C'est une tradition. Chaque année, la Fondation Baur organise une présentation d'ikebana sur les trois étages de ses salles permanentes. Il ne s'agit pas d'une compétition, mais d'une exposition organisée avec l’Ikebana International de Genève. Cette société a trouvé là un partenaire bien plus approprié que du temps déjà lointain, où le Mandarin International restait encore l'Hôtel du Rhône. Les œuvres, car il s'agit bien d’œuvres et non pas de vulgaires bouquets, ont pour fonds d'admirables céramiques chinoises ou japonaises. Il se crée ainsi une provisoire unité. La manifestation ne dure en effet par la force des choses que trois jours.

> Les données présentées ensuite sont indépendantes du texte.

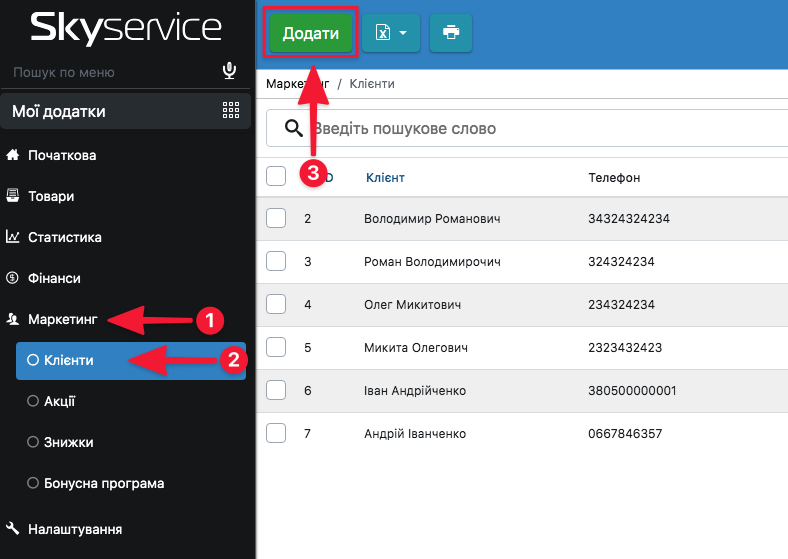Click the microphone voice search icon
This screenshot has height=559, width=788.
click(x=229, y=71)
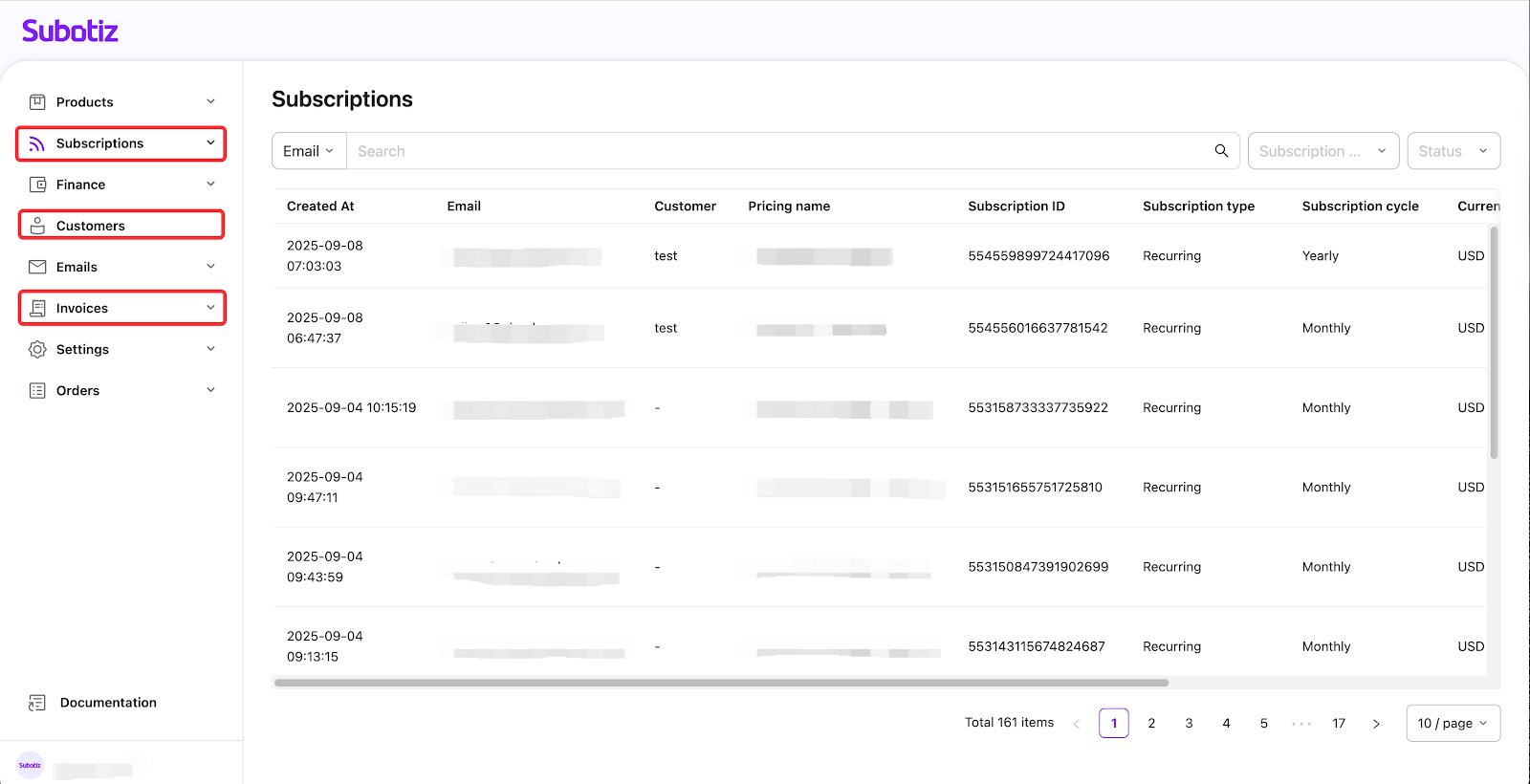The image size is (1530, 784).
Task: Click the Emails envelope icon
Action: (x=37, y=267)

Il y avait beaucoup de monde, vendredi, pour le lancement de ce long week-end. Un monde féminin et occidental, même si j'ai vu quelque part un dame en kimono avec un bel «obi» rose. Divertissement de guerrier au départ, l’ikebana est en effet devenu une expression pour les dames à partir du XVIIe siècle. Parmi les noms des exposants, je n'ai du coup noté aucun prénom typiquement masculin. Mais il faut dire qu'il y a aussi dans le club genevois des Japonais pur sucre. C'est ainsi Yumiko Shimada qui signe la composition la plus élaborée, présentée au premier. Il y a là aussi bien quelques rares fleurs que des branches de pin. Le résultat donne l’impression d'une sculpture à même de permettre trois points de vue selon l'angle de vision du spectateur.

Du petit au monumental

L'ikebana connaît plusieurs écoles, correspondant à des styles différents. Le plus massivement représenté à la Fondation Baur est le Sogetsu. Il y a cependant de l'Ikebono et de l'Ichiyo. Je n'ai en revanche pas remarqué de création se réclamant de l'Ohara. A l'intérieur de chaque style cohabitent des expressions diverses. Il y a du petit et du grand, voire du monumental. L’œuvre peut s'appuyer sur un deux, et même trois vases. Certaines pièces apparaissent plus dépouillées, ou plus architecturées que d'autres. Question de sensibilité.

N'ayant aucune compétence en la matière, j'ai cependant ma pièce préférée. Sogetsu. Il s'agit de celle de Karin Leal-Eberhardt. Une personne tout à fait charmante, aux cheveux d'argent. Sa composition est dominée par une énorme feuille sèche de cocobolo, qui semble aujourd'hui en bronze patiné brun. «Je l'ai trouvée il y a un an jetée dans une benne», avoue l'artiste. Cela signifie-t-il qu'elle fait constamment les poubelles? «Non, mais je marche avec les yeux bien ouverts.»

Pratique

Ikebana, Fondation Baur, 8, rue Munier-Romillly, Genève, samedi 2 et dimanche 3 novembre. Tél. 022 704 32 82, site www.fondation-baur.ch Ouvert de 14h à 18h.